-- EXTRACTED RECORDS follows --
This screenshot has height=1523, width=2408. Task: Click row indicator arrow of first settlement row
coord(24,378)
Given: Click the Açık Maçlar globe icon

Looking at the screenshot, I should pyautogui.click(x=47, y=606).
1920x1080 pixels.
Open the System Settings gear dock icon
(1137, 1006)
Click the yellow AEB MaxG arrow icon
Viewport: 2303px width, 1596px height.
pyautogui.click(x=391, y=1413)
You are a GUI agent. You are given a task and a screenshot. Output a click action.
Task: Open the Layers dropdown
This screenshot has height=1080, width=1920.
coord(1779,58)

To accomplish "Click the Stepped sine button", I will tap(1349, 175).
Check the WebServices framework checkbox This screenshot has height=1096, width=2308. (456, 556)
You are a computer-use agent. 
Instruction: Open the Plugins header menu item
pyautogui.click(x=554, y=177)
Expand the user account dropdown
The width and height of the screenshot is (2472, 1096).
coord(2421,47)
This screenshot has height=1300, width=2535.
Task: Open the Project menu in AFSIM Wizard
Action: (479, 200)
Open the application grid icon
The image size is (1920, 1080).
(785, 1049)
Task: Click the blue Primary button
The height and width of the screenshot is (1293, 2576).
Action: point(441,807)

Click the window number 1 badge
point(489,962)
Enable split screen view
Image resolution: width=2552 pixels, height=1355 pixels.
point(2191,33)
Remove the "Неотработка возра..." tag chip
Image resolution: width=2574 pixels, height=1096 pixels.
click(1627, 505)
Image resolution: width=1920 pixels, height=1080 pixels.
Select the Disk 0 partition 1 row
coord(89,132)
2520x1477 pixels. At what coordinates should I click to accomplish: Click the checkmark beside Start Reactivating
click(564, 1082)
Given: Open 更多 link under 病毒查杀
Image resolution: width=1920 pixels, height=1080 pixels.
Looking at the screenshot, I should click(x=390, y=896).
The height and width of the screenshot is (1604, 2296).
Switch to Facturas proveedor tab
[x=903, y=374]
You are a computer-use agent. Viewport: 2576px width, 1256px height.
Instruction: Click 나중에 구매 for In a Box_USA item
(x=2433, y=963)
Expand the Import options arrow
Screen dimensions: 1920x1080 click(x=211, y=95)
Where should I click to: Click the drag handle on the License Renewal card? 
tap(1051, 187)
-- EXTRACTED RECORDS concluded --
Please copy out every line in the listing that has the string "agent".

You are a GUI agent. You are given a task and a screenshot. Output a click action.
You are a computer-use agent. 
You are a computer-use agent. Viewport: 2576px width, 1256px height.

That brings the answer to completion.